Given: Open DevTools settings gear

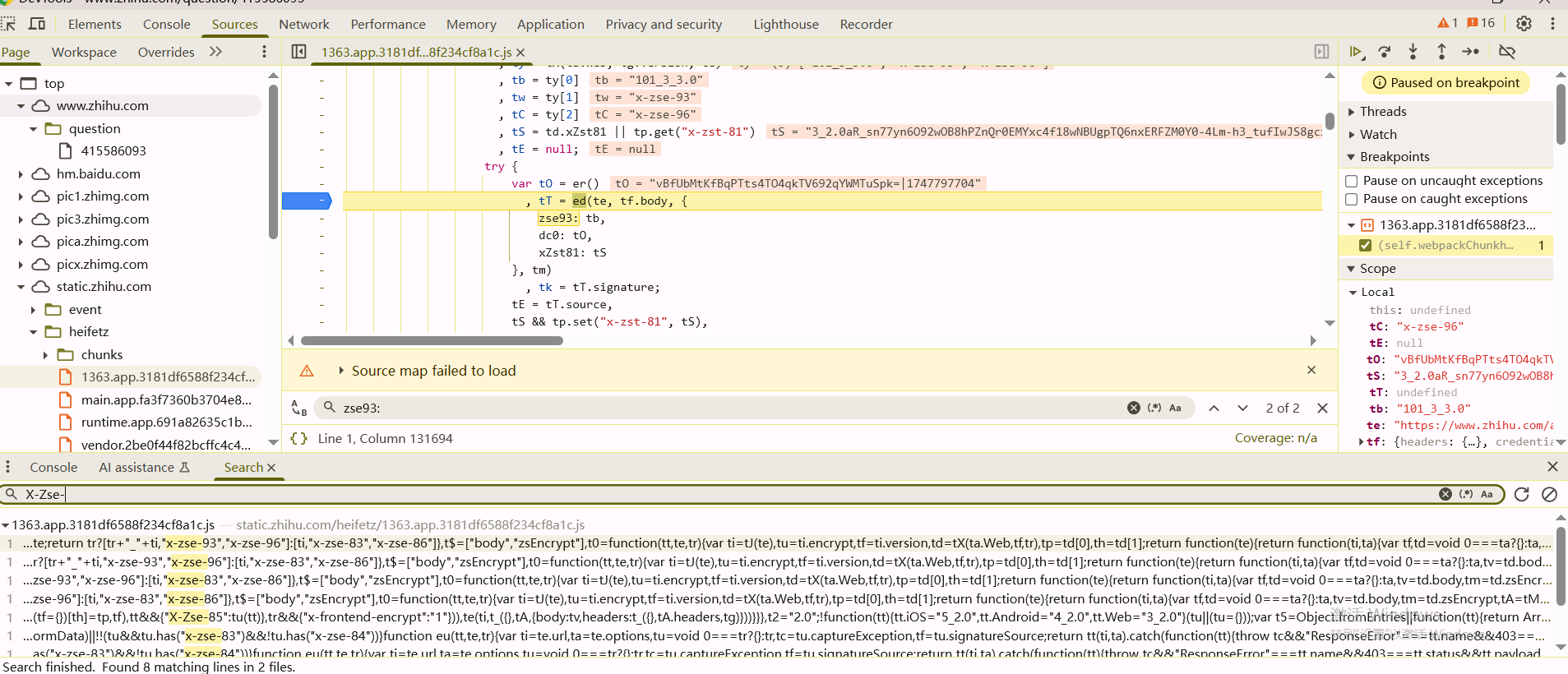Looking at the screenshot, I should [1524, 24].
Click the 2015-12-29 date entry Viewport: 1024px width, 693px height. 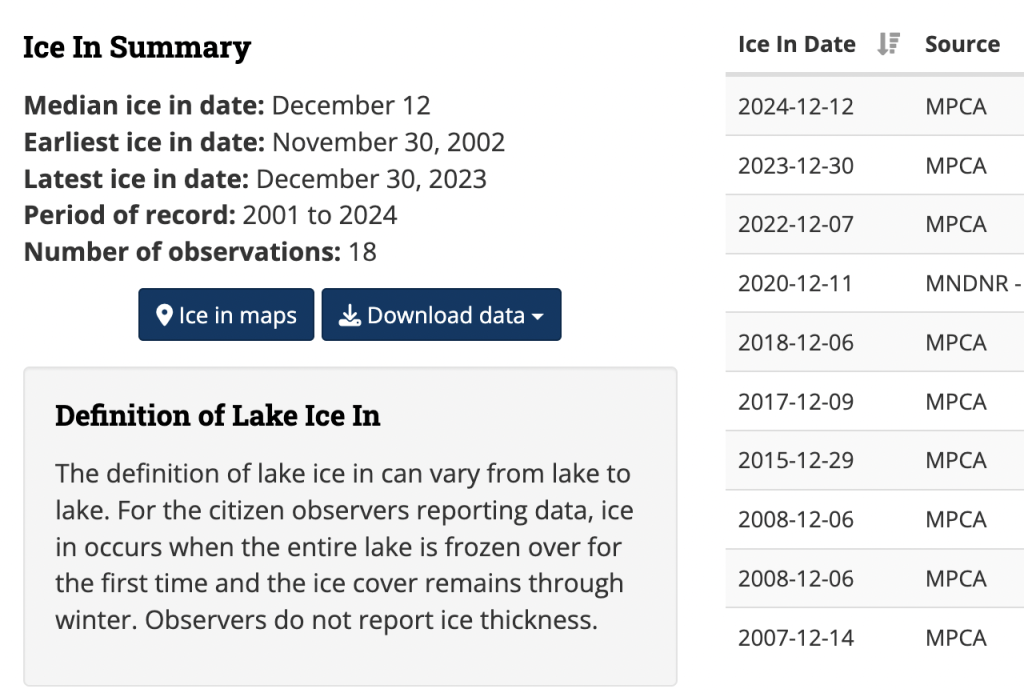(796, 460)
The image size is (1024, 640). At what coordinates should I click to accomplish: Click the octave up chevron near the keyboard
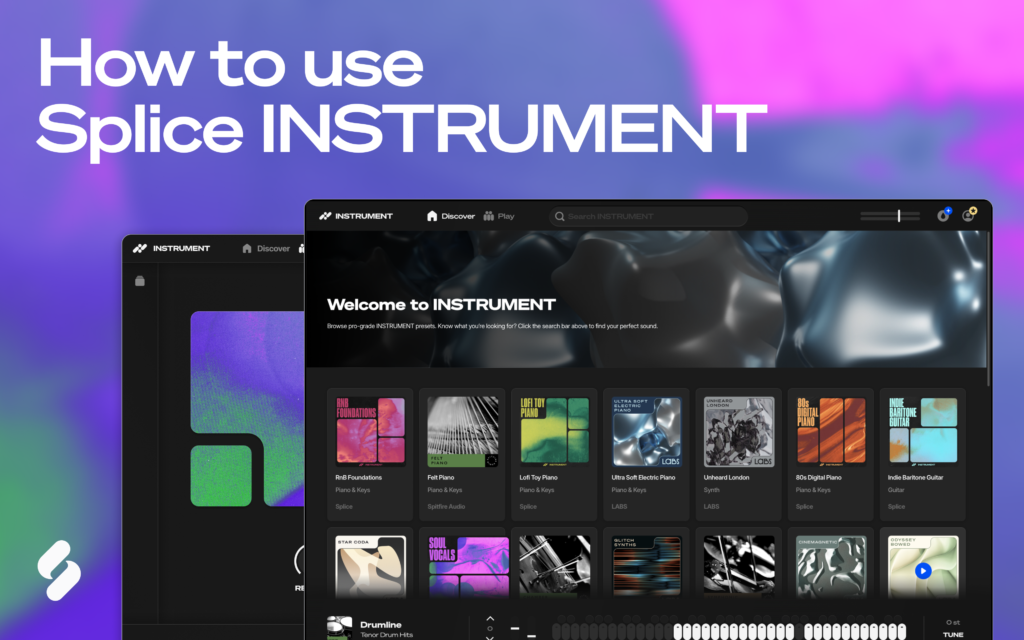click(x=489, y=617)
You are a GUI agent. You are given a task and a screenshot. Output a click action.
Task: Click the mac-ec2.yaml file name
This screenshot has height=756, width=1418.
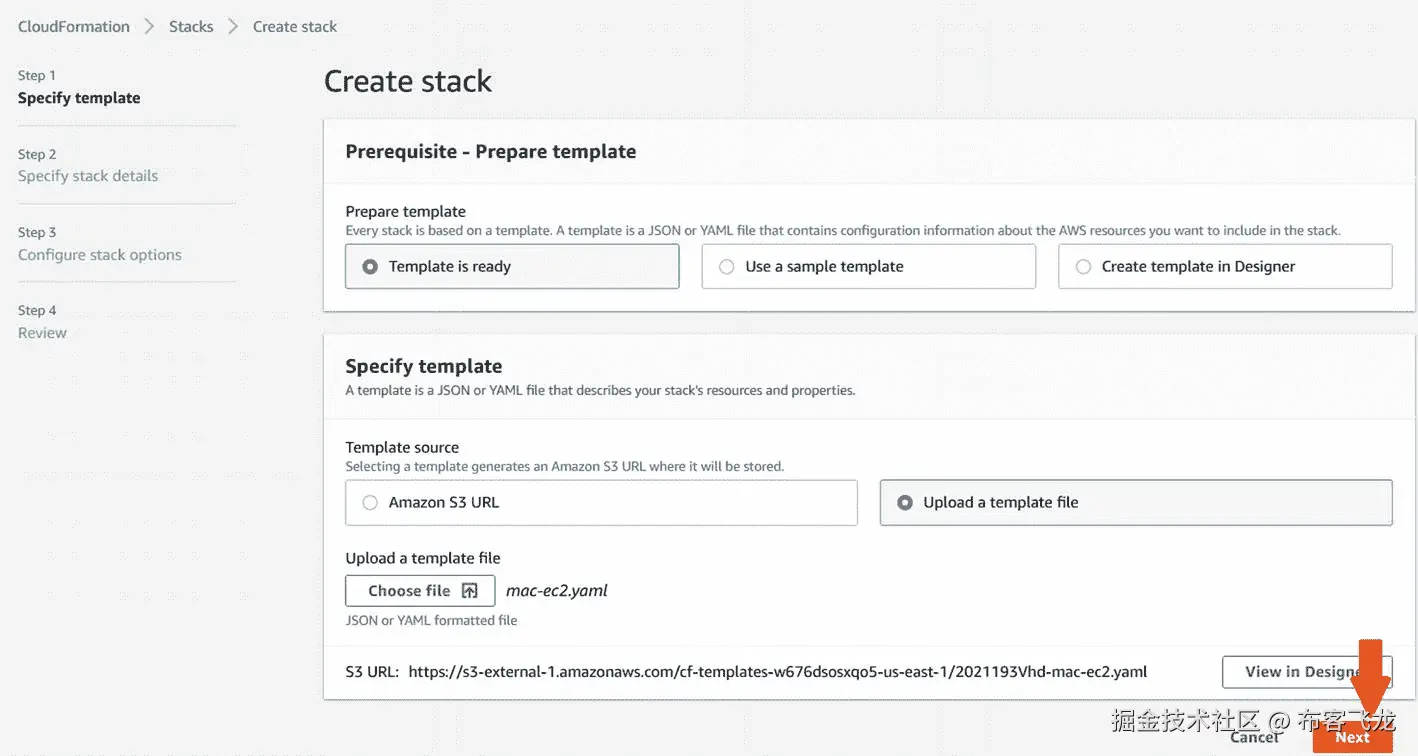click(557, 591)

> _What is being asked_:
Change every "screenshot" to "image" in the data starting at the line that contains "You are a GUI" and ending at the end of the data, leaving everything else the same. Give back only those lines, without the pictures.

> _Reply_:
You are a GUI agent. You are given a task and a image. Output a click action.
Task: Click the mac-ec2.yaml file name
This image has height=756, width=1418.
click(557, 591)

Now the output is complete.